Voix event model...
Posted: Tue Mar 27, 2007 1:50 pm
Ok, can't resist describing this, as it took me at some days to design, and another to proof-of-concept (currently my pipes support it).
Let's first look at the issue: you want to read/write to various files/sockets/whatever, most of which are slow, and which you have a lot (say a webserver serving 10k people) and you want to serve them in one thread to avoid spawning a HUGE number of threads (which is bad) but you need to serve them in whatever order is available to avoid having that guy that's fetching stuff on gigabit link to wait for that other guy on 300baud modem fetching stuff your webserver needs to load over NFS ... well got the point..
Or a webbrowser that wants to read lots of sites, while at the same time playing responsive with the user.. ok you could spawn threads for that in many cases, but it's neater to be able to do it all without. So: traditional approach in Unix style system would to make all files non-blocking, and then select() or poll() them all to see where useful work can be done.

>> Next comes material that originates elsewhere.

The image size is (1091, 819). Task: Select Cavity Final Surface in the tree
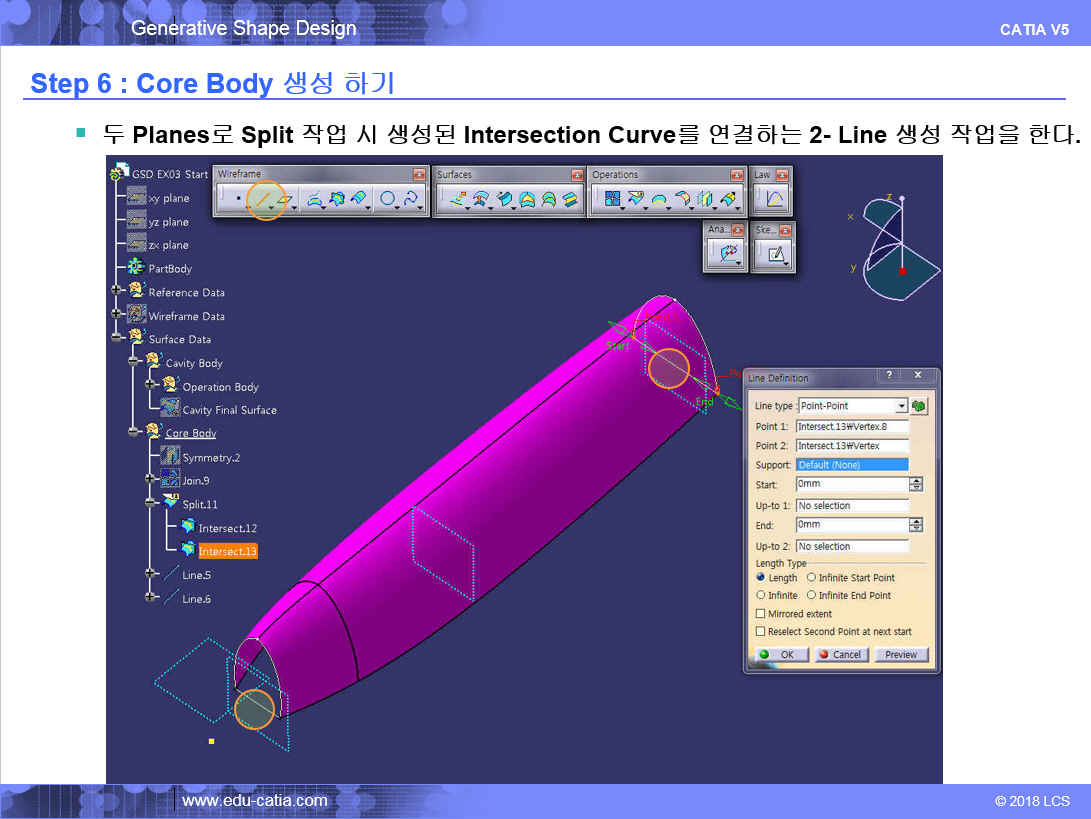click(x=229, y=410)
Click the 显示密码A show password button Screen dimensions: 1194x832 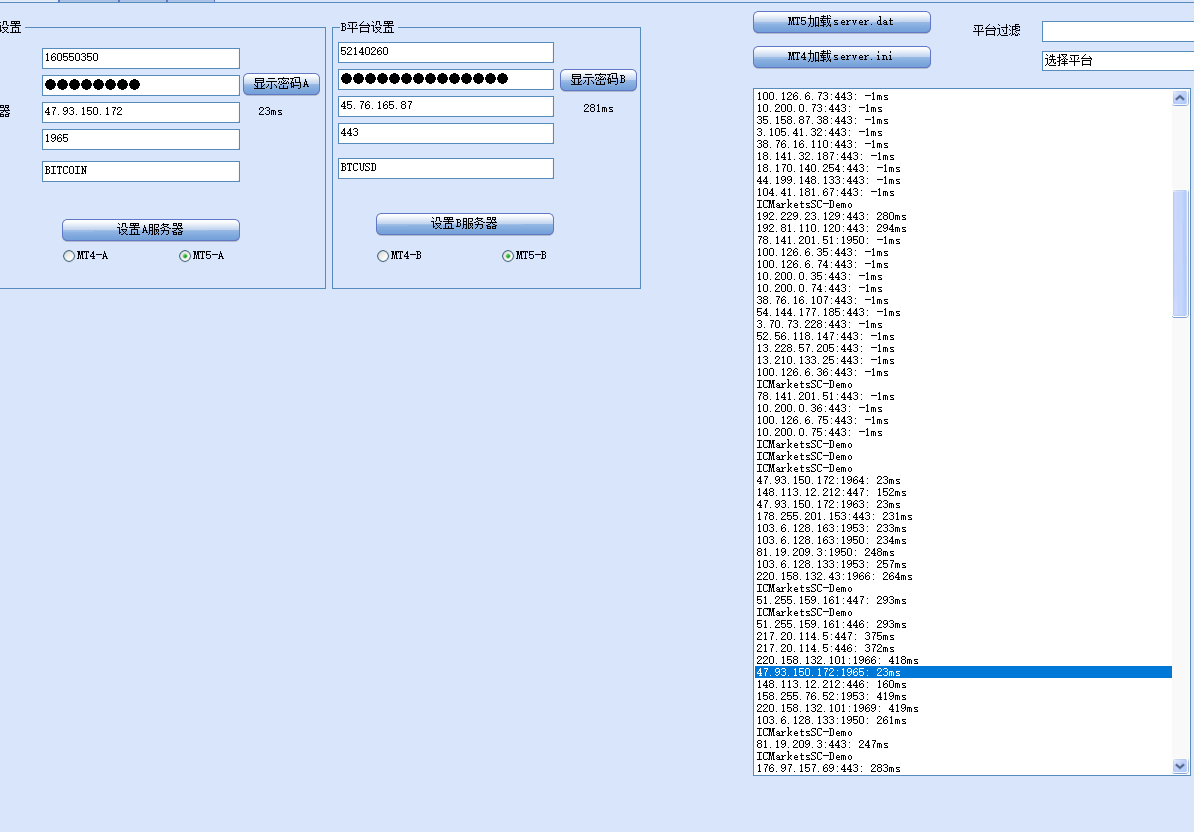click(x=281, y=84)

Works fine for 10 files/sockets. Works not so fine for 10k files/sockets, because you'll spend tons of time running through the list of descriptors to be waited on, and rebuilding and tearing down structures.So.. mm.. I decided my kernel doesn't natively support that kind of sillyness at all (though it can be emulated ofcourse).
Instead I designed the following scheme (which I guess is not too different from Linux new epoll, but I haven't looked at it's implementation so I wouldn't know): file descriptors keep track of events that have happened (ev_high). They also contain a mask field (ev_mask), which says which events are of interest. Finally they have a queue field (ev_queue), which says where interesting stuff is to be reported.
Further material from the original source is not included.